Habitation site, Ward Upper, Co. Dublin
Co. Dublin |
Settlement Sites
A single pit less than two metres across, dug into the ground of north County Dublin sometime in the Late Bronze Age, and filled with the broken pieces of at least 280 ceramic vessels: that is the quiet centre of what was uncovered at Ward Upper, a site that might easily have vanished entirely beneath a new road without anyone noticing.
The discovery came in 2004, during excavations carried out ahead of the N2 Finglas-Ashbourne Road Scheme. Archaeologists working under reference 03E1358 uncovered what the records describe as a random grouping of features: a small burnt pit, a linear feature, and a small pit that may also have served as a cremation deposit. The most significant of these was a pit measuring 1.65 metres in diameter and 0.65 metres deep, which produced 280 pieces of prehistoric pottery dating to the Late Bronze Age, a period running roughly from around 1200 to 600 BC when communities across Ireland were producing distinctive coarse-ware ceramics, often associated with domestic use, food storage, or ritual activity. Whether the concentration of pottery here reflects the debris of everyday settlement, a deliberate deposit, or something connected to burial practice is not entirely clear from the evidence, and that ambiguity is itself part of what makes the site interesting. The findings were compiled by archaeologist Geraldine Stout and uploaded to the record in August 2011.

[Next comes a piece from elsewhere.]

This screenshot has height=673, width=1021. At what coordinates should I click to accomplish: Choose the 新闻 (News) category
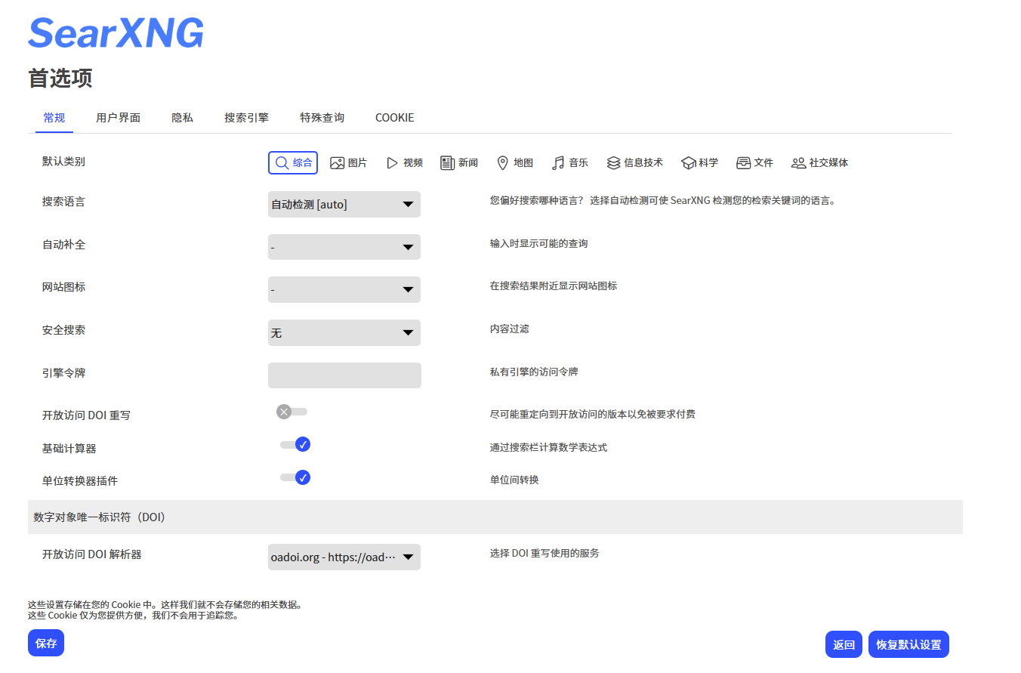click(458, 162)
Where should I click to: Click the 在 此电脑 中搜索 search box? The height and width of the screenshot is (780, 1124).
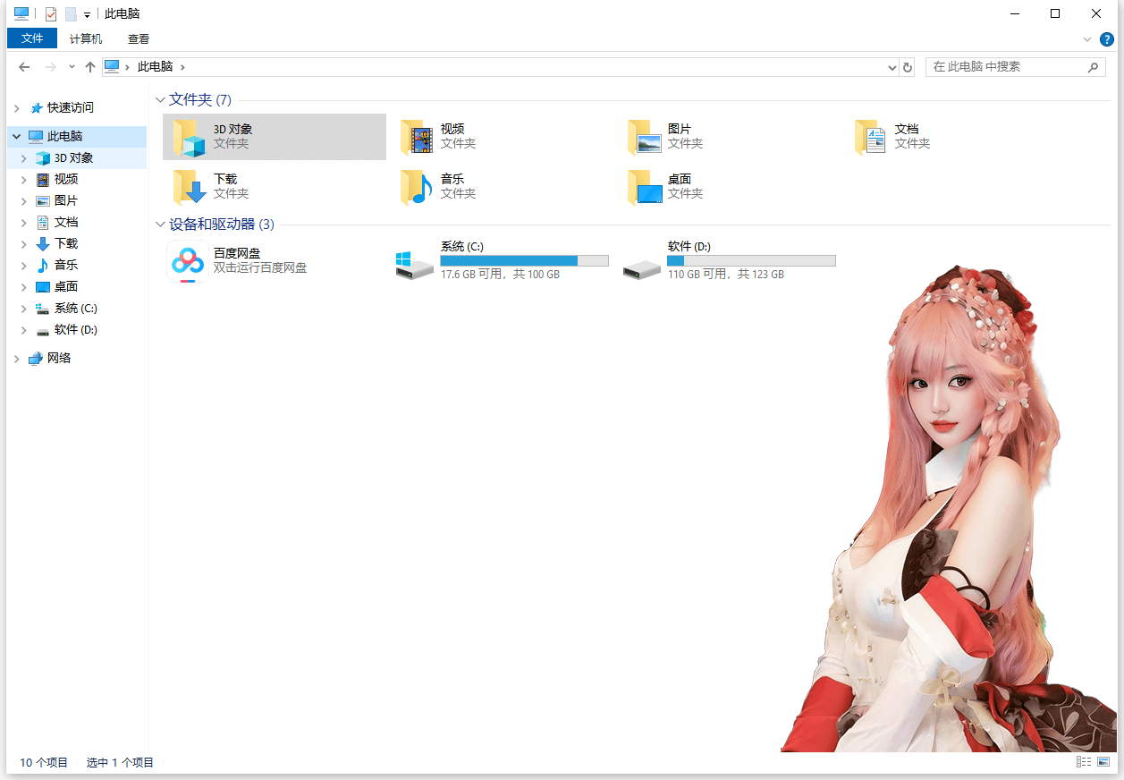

The site lies along the N2 corridor between Finglas and Ashbourne, in the townland of Ward Upper. Because the excavation was a road-scheme intervention, the features were recorded and the ground was subsequently developed; there is nothing visible at the surface today. The value of places like this is not in what can be seen but in what they confirm: that the landscape of north Dublin was occupied and active in the Bronze Age, and that the ordinary routines of people living here, cooking, storing, perhaps mourning their dead, have left faint but recoverable traces just below the tarmac.